-- Extracted information follows --
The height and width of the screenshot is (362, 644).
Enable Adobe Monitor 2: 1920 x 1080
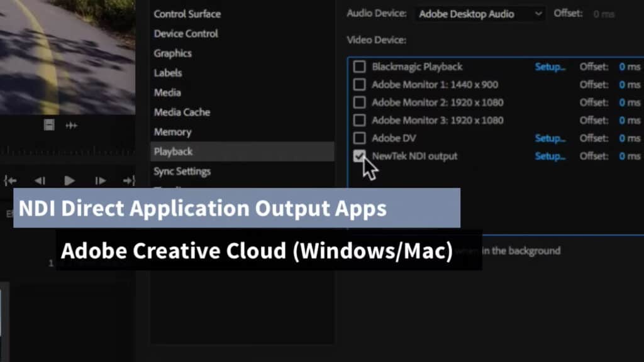[x=359, y=102]
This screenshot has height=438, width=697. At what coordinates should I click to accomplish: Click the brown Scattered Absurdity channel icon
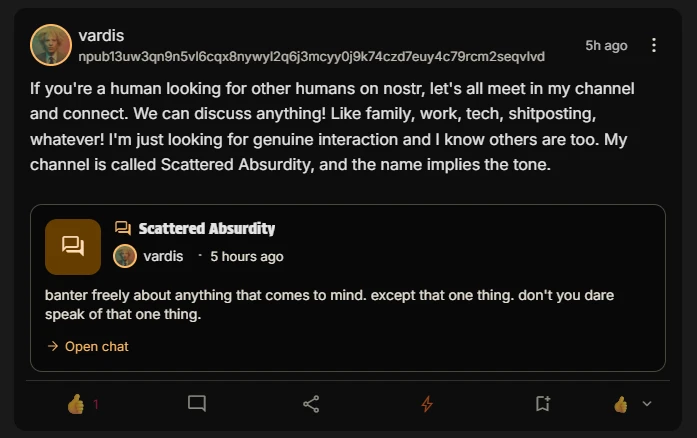pos(73,246)
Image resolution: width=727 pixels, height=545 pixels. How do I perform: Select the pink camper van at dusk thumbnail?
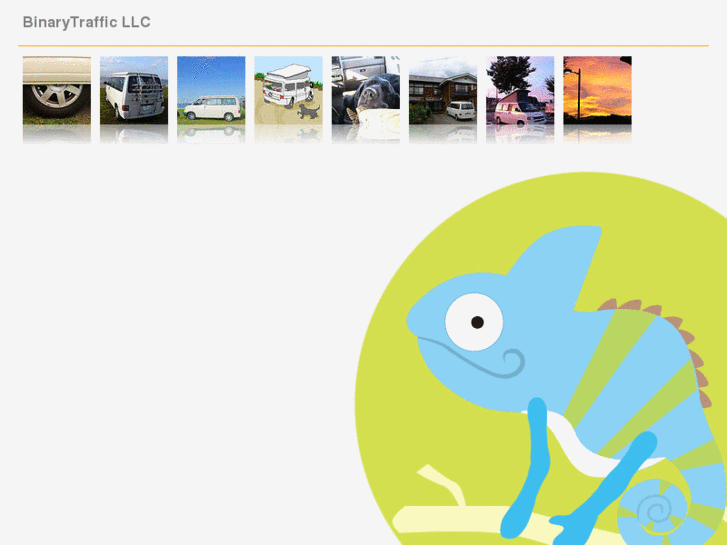(x=520, y=90)
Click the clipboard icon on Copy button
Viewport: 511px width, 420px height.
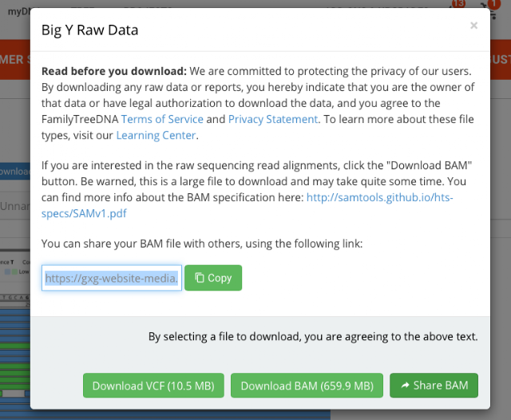pos(200,278)
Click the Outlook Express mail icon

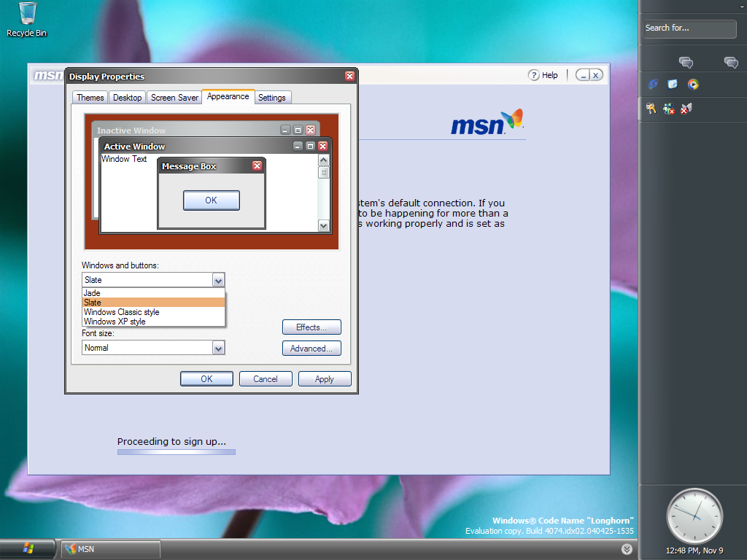(673, 85)
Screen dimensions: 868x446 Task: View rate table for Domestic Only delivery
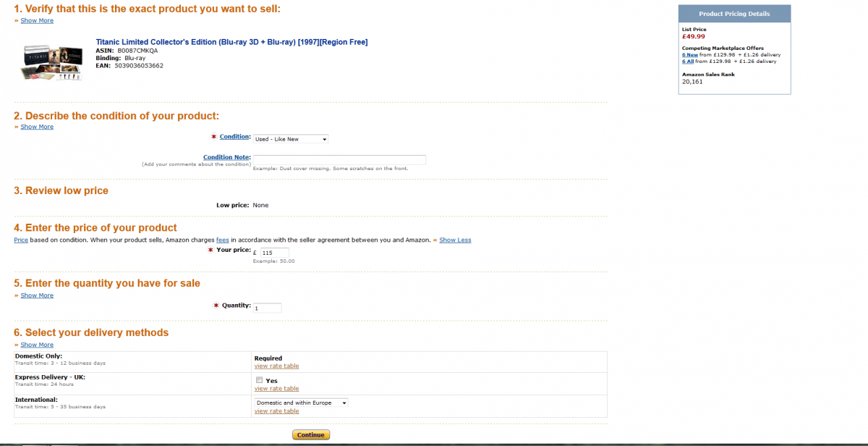276,366
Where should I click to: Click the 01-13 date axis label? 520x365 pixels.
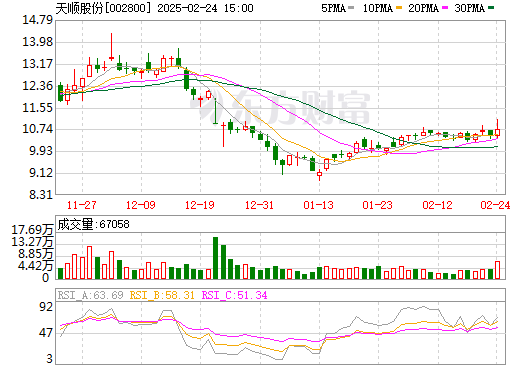coord(319,205)
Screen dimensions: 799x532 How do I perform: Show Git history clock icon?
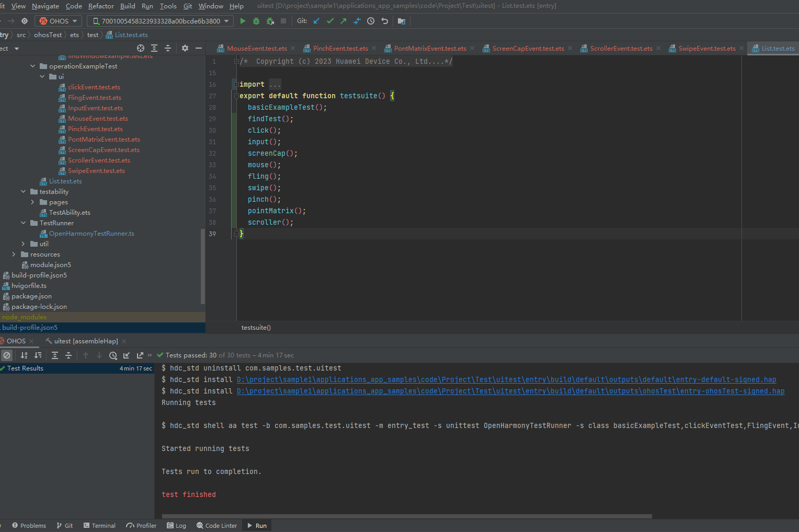[x=371, y=21]
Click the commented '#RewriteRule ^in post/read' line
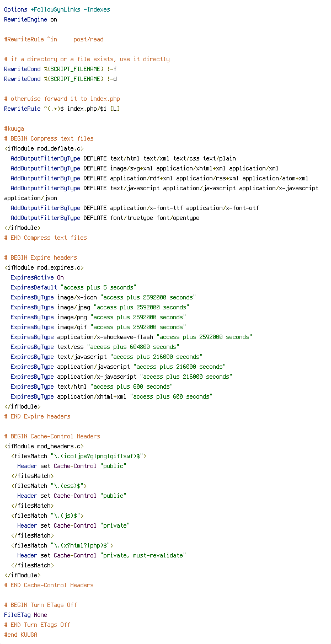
-- Extracted information concluded --
-- Prompt --
Each line from the one holding "Click the clipboard icon on Copy button" to the end of the records above must be copied exactly; the pictures must not be copied.

-- Exercise response --
Click the clipboard icon on Copy button
Viewport: 511px width, 420px height.
pos(200,278)
Click the Outlook Express mail icon

(673, 85)
Screen dimensions: 868x446 Task: View rate table for Domestic Only delivery
276,366
Where should I click to: Click the 01-13 date axis label? 520x365 pixels.
coord(319,205)
Screen dimensions: 799x532 How do I perform: Show Git history clock icon?
[x=371, y=21]
Click the commented '#RewriteRule ^in post/read' line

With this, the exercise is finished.